**DIRECTIONS FOR THIS TASK**
Which lines below contain "Open"? Copy every one of them.

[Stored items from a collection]
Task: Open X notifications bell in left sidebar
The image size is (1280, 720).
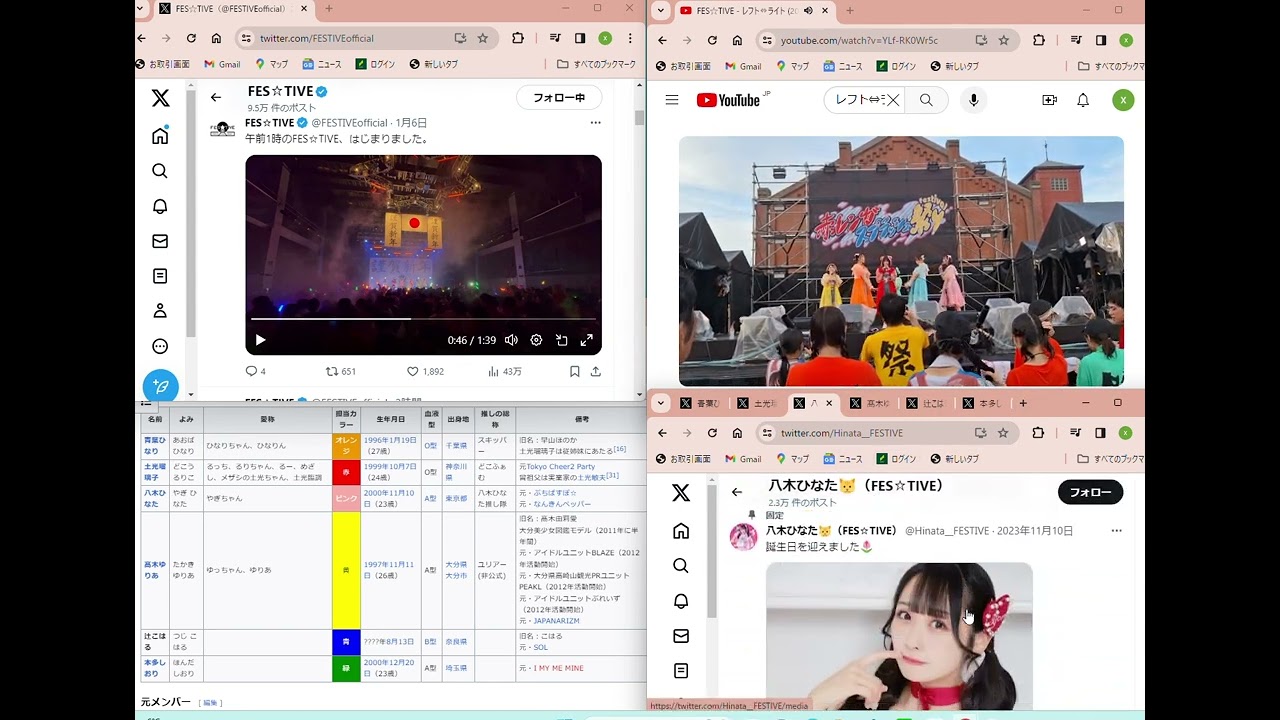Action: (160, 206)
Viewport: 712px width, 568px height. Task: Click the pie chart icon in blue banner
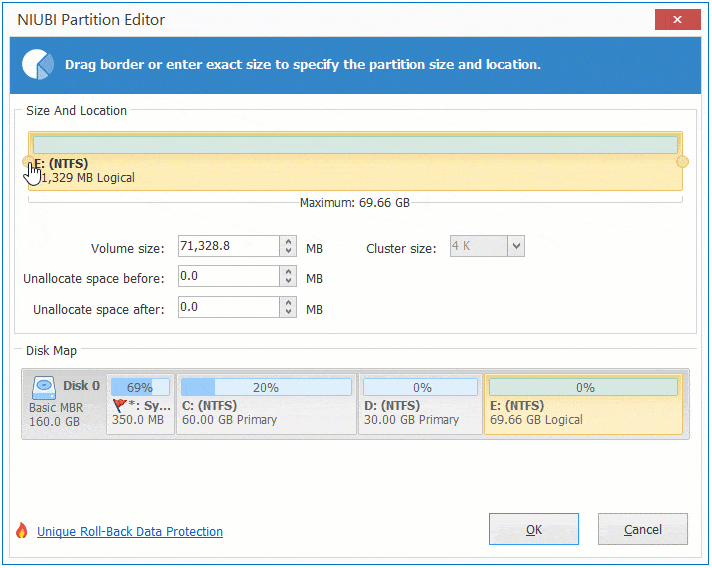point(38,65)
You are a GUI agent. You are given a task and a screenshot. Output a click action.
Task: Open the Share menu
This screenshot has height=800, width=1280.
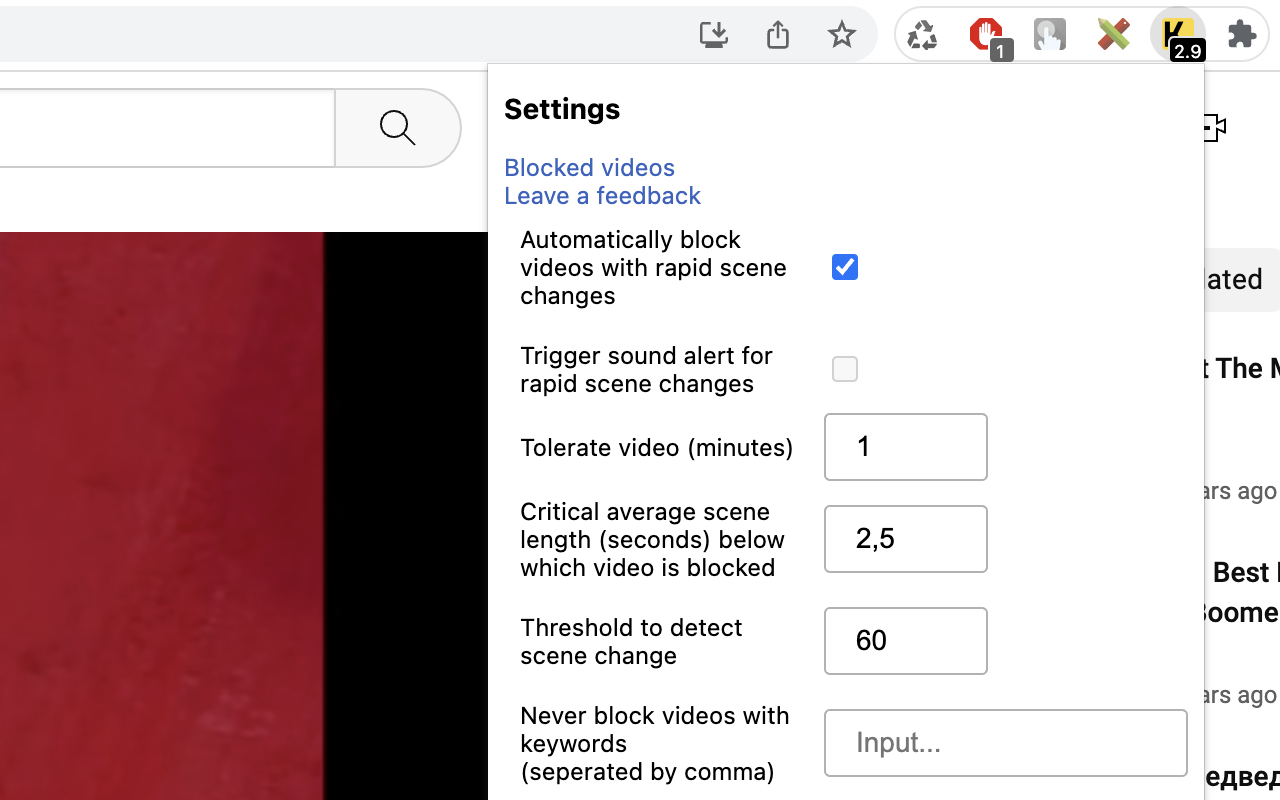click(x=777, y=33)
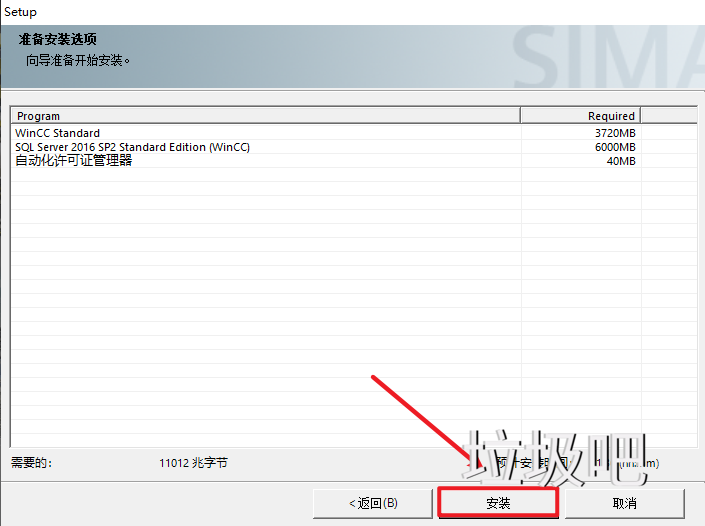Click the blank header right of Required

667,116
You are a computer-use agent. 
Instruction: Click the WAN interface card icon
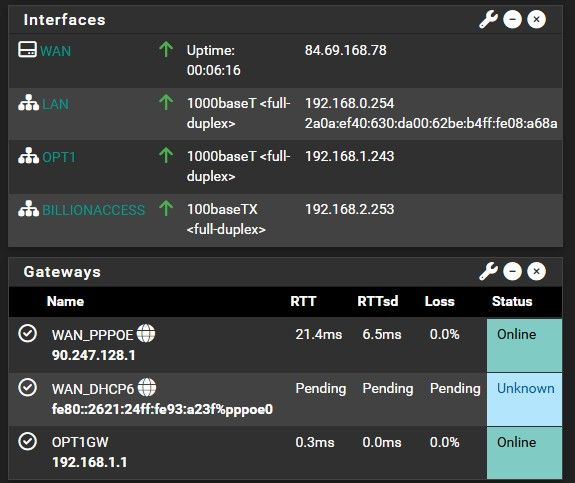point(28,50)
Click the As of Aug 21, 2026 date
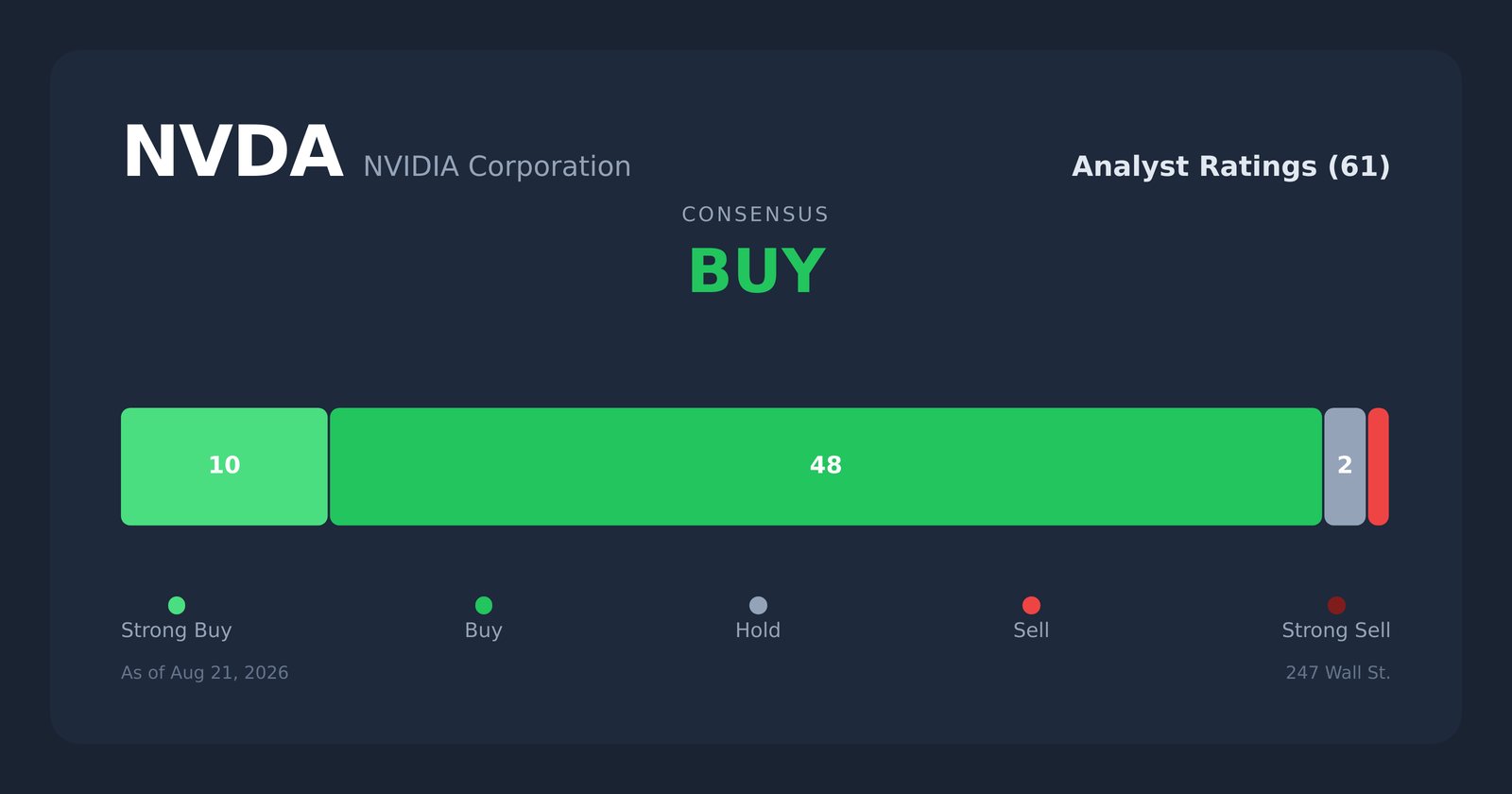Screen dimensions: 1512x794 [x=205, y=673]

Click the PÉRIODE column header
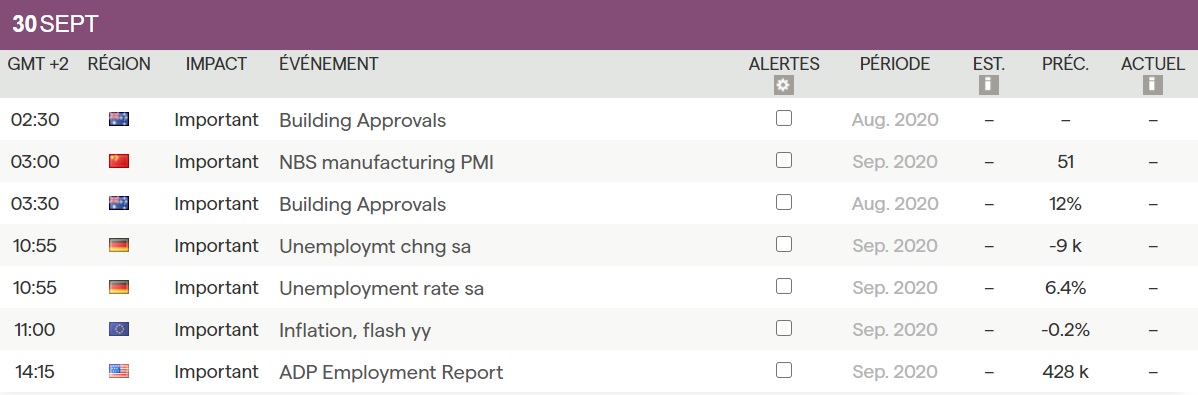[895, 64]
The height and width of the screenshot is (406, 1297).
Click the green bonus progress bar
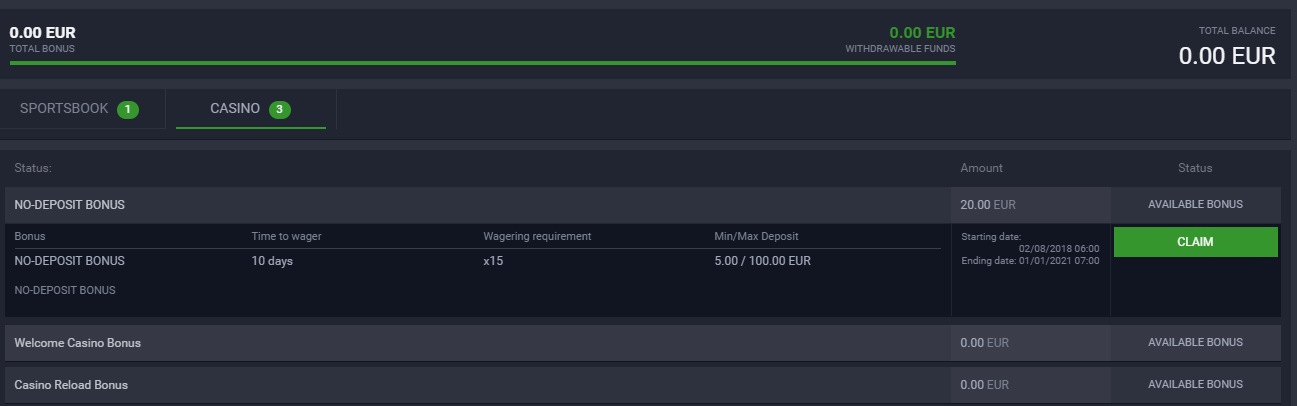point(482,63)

**EXERCISE RESPONSE**
Task: Open X notifications bell in left sidebar
Task: Open the Share menu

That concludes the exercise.